Purtroppo Alex non ha potuto usufruire di queste possibilità, pertanto ci si è dovuti affidare alla ricerca di un donatore compatibile che però non è stato individuato (il registro mondiale contiene 30 milioni di tipizzazioni, cioè di carte di identità genetiche, eppure è difficile pescare combinazioni genetiche idonee: al di fuori della famiglia la possibilità di trovare un donatore almeno parzialmente compatibile è dello 0,0025%).

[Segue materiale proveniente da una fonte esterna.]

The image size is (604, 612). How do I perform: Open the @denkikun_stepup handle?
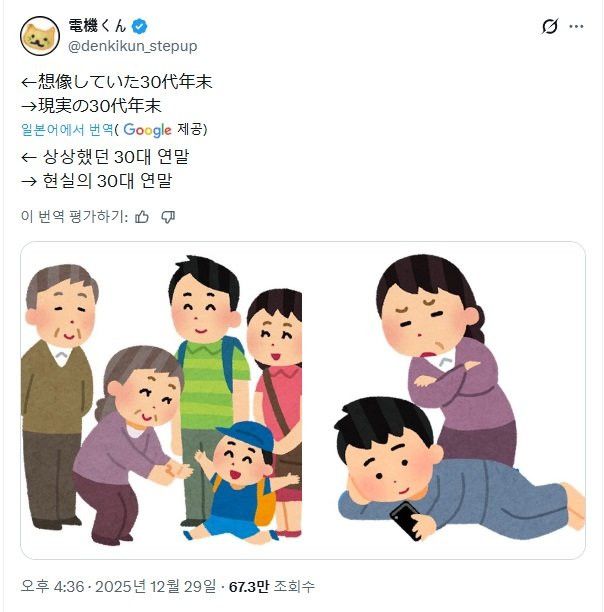(133, 46)
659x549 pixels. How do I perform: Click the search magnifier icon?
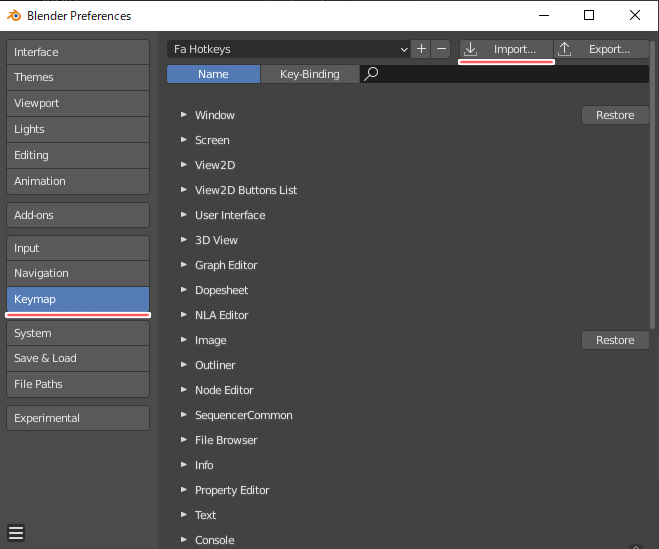point(371,74)
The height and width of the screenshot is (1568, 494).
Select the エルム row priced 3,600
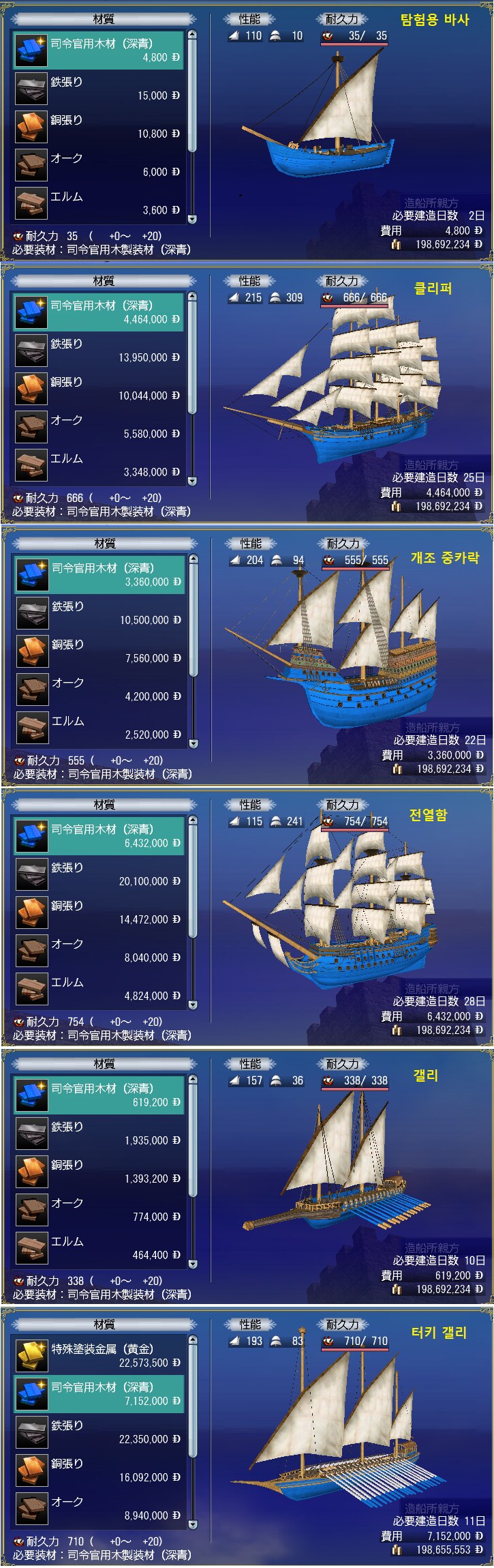(x=99, y=203)
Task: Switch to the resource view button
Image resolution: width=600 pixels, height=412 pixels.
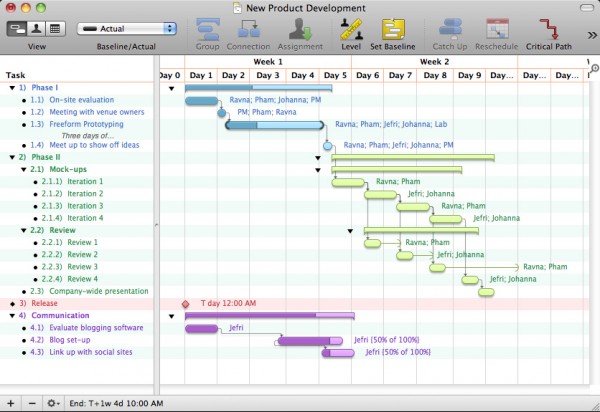Action: [x=37, y=29]
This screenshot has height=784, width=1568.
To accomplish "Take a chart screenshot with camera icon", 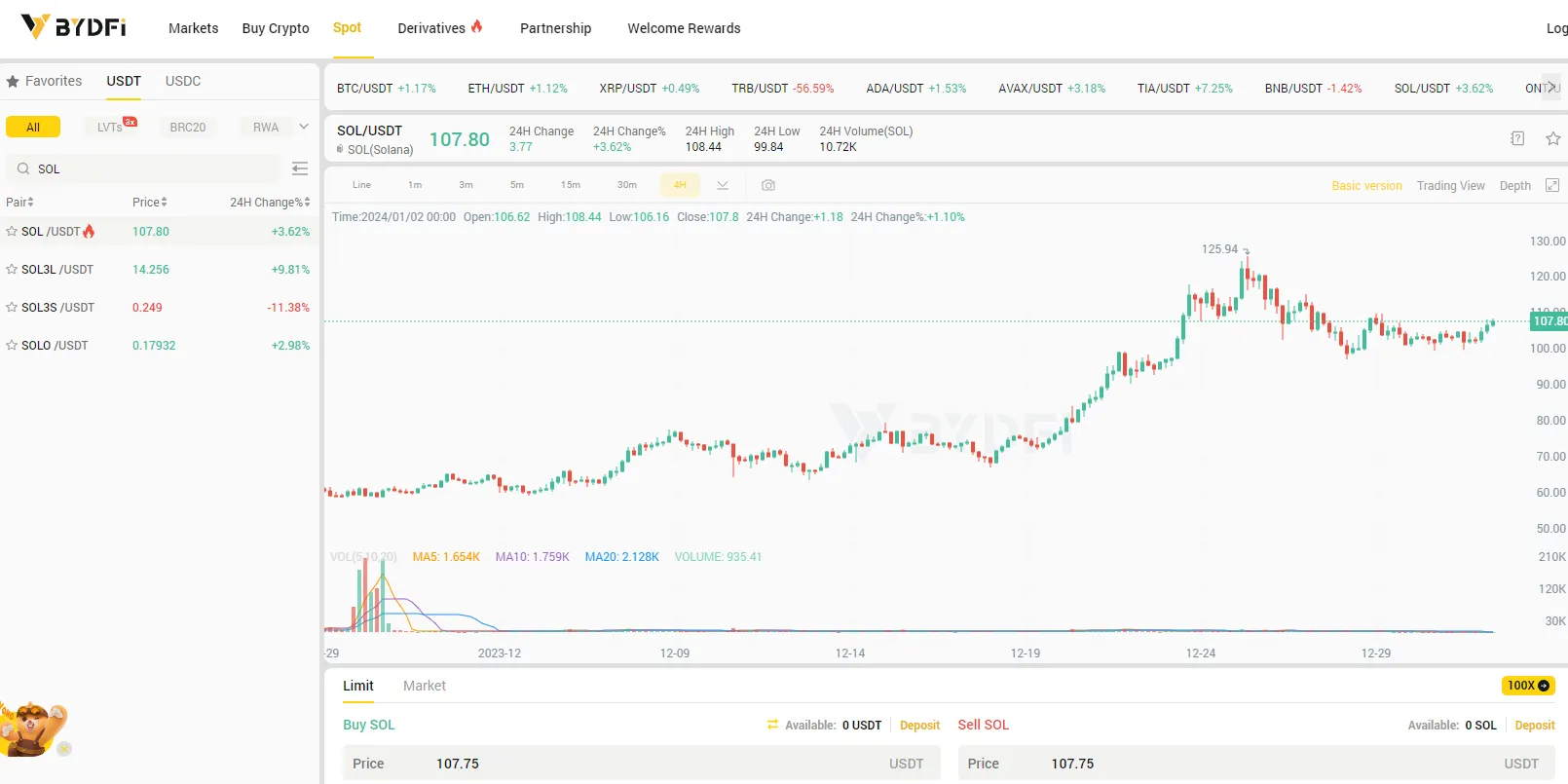I will [x=768, y=185].
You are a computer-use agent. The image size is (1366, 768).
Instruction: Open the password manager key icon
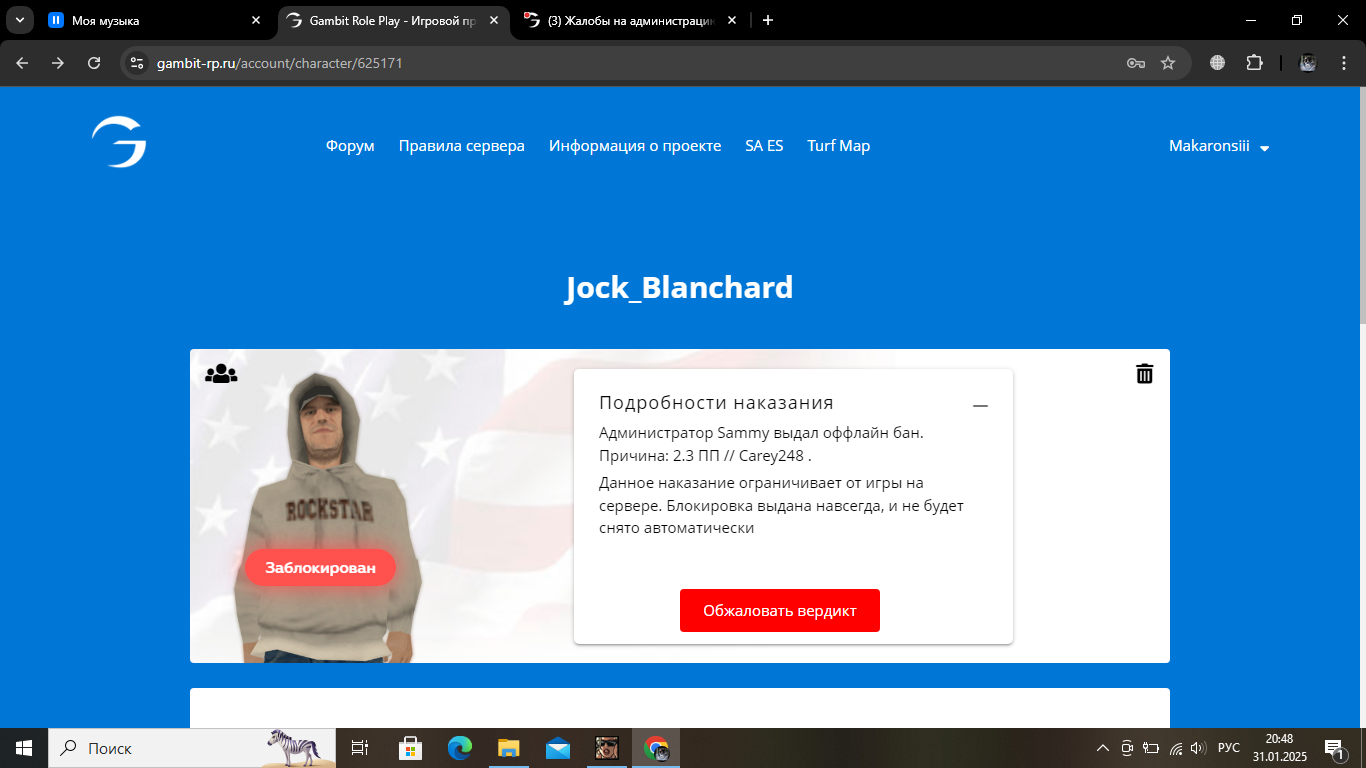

Nei casi in cui vi è l’urgenza di essere sottoposti a trapianto in tempi rapidi, il tempo gioca un ruolo fondamentale. Pertanto, attualmente l’unica chance per il piccolo Alex è rappresentata dal trapianto emopoietico da genitore con rimozione dei linfociti alpha/beta, che verrà eseguito all’Ospedale pediatrico Bambino Gesù a dicembre. Si tratta di una procedura basata sulla manipolazione delle cellule staminali emopoietiche prelevate dal genitore, per privarle selettivamente di tutti gli elementi che potrebbero aggredire l’organismo del bambino. Questa tecnica rende possibile il trapianto di cellule staminali emopoietiche anche da uno dei due genitori (compatibili con il proprio figlio al 50%). All’Ospedale pediatrico Bambino Gesù questa procedura è stata utilizzata su più di 200 pazienti: più di 50 erano affetti da immunodeficienza primitiva, 8 dei quali da linfoistiocitosi emofagocitica, la patologia del piccolo Alex. La percentuale di guarigione definitiva, a seguito di trapianto di staminali, nei bambini con immunodeficienza primitiva “è dell’85-90% circa”*.
Auguriamo il meglio, con affetto, al piccolo Alex ed ai suoi genitori.